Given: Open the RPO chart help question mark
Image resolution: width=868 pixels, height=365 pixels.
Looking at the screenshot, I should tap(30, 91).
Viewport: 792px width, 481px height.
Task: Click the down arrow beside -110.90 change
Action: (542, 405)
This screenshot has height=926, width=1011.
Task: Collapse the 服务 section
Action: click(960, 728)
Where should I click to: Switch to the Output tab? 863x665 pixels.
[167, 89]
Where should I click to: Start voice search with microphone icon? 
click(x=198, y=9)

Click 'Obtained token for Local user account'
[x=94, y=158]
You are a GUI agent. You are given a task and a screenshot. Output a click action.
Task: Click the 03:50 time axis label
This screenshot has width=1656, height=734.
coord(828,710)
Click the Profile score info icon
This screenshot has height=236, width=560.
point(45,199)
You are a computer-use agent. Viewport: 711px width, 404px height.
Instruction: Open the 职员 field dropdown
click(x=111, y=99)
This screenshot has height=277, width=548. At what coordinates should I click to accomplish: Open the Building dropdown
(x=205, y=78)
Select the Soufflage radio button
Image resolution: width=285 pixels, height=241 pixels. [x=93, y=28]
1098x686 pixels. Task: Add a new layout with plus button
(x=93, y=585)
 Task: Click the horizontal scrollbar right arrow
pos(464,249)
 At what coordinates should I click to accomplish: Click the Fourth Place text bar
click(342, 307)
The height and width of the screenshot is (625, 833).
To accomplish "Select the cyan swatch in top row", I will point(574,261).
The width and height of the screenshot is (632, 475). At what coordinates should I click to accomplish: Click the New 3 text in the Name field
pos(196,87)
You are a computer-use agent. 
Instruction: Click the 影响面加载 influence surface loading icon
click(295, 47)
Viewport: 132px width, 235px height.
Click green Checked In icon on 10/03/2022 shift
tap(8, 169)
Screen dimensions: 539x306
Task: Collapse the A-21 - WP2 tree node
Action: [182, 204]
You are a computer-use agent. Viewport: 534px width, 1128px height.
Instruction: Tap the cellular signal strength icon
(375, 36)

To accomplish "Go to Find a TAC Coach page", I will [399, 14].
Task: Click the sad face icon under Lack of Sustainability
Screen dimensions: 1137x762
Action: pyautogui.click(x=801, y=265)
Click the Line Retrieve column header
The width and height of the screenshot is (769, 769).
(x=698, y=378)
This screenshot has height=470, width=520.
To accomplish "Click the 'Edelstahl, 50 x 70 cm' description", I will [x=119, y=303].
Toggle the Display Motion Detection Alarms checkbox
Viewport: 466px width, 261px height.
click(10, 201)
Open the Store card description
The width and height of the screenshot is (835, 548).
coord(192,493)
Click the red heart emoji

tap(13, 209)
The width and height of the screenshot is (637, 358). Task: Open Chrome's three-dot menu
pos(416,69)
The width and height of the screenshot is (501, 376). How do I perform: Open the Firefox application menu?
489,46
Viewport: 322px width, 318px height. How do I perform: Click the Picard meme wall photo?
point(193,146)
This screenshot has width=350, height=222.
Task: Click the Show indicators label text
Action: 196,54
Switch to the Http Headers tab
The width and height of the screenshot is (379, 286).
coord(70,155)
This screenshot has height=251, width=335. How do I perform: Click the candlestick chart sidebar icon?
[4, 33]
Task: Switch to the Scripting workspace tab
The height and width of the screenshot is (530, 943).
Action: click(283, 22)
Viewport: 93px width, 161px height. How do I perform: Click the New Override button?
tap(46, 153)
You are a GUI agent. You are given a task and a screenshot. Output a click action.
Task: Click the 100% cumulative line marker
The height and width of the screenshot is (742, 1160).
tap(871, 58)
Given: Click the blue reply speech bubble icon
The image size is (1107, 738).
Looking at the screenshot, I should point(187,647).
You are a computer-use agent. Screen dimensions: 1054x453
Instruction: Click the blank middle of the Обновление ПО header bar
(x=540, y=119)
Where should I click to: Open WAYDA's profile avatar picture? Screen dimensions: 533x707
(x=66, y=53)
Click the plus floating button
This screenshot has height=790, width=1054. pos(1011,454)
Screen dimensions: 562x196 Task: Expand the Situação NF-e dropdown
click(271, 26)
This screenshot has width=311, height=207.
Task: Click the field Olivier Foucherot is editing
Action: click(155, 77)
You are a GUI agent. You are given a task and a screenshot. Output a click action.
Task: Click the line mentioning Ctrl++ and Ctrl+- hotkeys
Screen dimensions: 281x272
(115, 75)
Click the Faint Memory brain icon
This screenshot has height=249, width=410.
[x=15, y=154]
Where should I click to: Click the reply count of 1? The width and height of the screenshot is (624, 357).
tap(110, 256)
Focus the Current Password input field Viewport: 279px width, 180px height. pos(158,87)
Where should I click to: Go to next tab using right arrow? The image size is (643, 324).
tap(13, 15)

┄┄┄┄┄┄┄┄┄┄

#### WHAT IS BEING ASKED:
The listing above holds a line with "Click green Checked" and a line with "Task: Click the sad". Print the stretch from the first through the second, exactly and alone.

#### TASK RESULT:
Click green Checked In icon on 10/03/2022 shift
tap(8, 169)
Screen dimensions: 539x306
Task: Collapse the A-21 - WP2 tree node
Action: [182, 204]
You are a computer-use agent. Viewport: 534px width, 1128px height.
Instruction: Tap the cellular signal strength icon
(375, 36)

To accomplish "Go to Find a TAC Coach page", I will [399, 14].
Task: Click the sad face icon under Lack of Sustainability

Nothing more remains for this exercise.